→ TRY IT
Transcribe all records, preserving every character.

# # #

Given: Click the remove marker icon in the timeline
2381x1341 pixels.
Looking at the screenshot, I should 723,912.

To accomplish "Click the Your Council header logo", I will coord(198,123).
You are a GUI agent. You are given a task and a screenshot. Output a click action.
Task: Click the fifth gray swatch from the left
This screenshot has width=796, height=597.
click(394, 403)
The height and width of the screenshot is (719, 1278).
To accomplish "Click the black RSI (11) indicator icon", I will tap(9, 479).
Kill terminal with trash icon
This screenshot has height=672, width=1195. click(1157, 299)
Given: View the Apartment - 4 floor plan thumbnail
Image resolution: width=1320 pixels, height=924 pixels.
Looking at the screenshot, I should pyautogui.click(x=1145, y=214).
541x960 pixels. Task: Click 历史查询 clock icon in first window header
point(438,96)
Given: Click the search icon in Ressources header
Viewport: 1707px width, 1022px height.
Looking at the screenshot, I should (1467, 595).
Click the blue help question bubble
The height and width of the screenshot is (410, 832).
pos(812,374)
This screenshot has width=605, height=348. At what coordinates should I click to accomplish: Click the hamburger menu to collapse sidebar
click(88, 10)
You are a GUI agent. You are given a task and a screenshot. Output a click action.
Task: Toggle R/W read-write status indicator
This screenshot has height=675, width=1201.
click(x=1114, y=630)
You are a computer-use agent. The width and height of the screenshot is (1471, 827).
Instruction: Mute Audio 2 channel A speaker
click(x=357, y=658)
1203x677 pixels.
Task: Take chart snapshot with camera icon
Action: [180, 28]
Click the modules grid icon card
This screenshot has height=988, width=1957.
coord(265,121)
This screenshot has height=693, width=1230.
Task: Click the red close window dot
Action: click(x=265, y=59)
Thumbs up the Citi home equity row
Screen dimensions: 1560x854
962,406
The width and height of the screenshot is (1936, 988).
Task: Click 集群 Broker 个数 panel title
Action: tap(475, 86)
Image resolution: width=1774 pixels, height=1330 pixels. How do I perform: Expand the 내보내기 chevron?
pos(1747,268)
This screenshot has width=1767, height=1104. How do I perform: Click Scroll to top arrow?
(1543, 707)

# # #

→ EXERCISE RESPONSE
Given: Click the remove marker icon in the timeline
2381x1341 pixels.
Looking at the screenshot, I should 723,912.

To accomplish "Click the Your Council header logo", I will coord(198,123).
You are a GUI agent. You are given a task and a screenshot. Output a click action.
Task: Click the fifth gray swatch from the left
This screenshot has width=796, height=597.
click(394, 403)
The height and width of the screenshot is (719, 1278).
To accomplish "Click the black RSI (11) indicator icon", I will tap(9, 479).
Kill terminal with trash icon
This screenshot has height=672, width=1195. click(1157, 299)
Given: View the Apartment - 4 floor plan thumbnail
Image resolution: width=1320 pixels, height=924 pixels.
Looking at the screenshot, I should pyautogui.click(x=1145, y=214).
541x960 pixels. Task: Click 历史查询 clock icon in first window header
point(438,96)
Given: Click the search icon in Ressources header
Viewport: 1707px width, 1022px height.
Looking at the screenshot, I should (1467, 595).
Click the blue help question bubble
The height and width of the screenshot is (410, 832).
pos(812,374)
This screenshot has width=605, height=348. At what coordinates should I click to accomplish: Click the hamburger menu to collapse sidebar
click(88, 10)
You are a GUI agent. You are given a task and a screenshot. Output a click action.
Task: Toggle R/W read-write status indicator
This screenshot has height=675, width=1201.
click(x=1114, y=630)
You are a computer-use agent. The width and height of the screenshot is (1471, 827).
Instruction: Mute Audio 2 channel A speaker
click(x=357, y=658)
1203x677 pixels.
Task: Take chart snapshot with camera icon
Action: [180, 28]
Click the modules grid icon card
This screenshot has height=988, width=1957.
coord(265,121)
This screenshot has height=693, width=1230.
Task: Click the red close window dot
Action: click(x=265, y=59)
Thumbs up the Citi home equity row
Screen dimensions: 1560x854
962,406
The width and height of the screenshot is (1936, 988).
Task: Click 集群 Broker 个数 panel title
Action: tap(475, 86)
Image resolution: width=1774 pixels, height=1330 pixels. How do I perform: Expand the 내보내기 chevron?
pos(1747,268)
This screenshot has width=1767, height=1104. How do I perform: Click Scroll to top arrow?
(1543, 707)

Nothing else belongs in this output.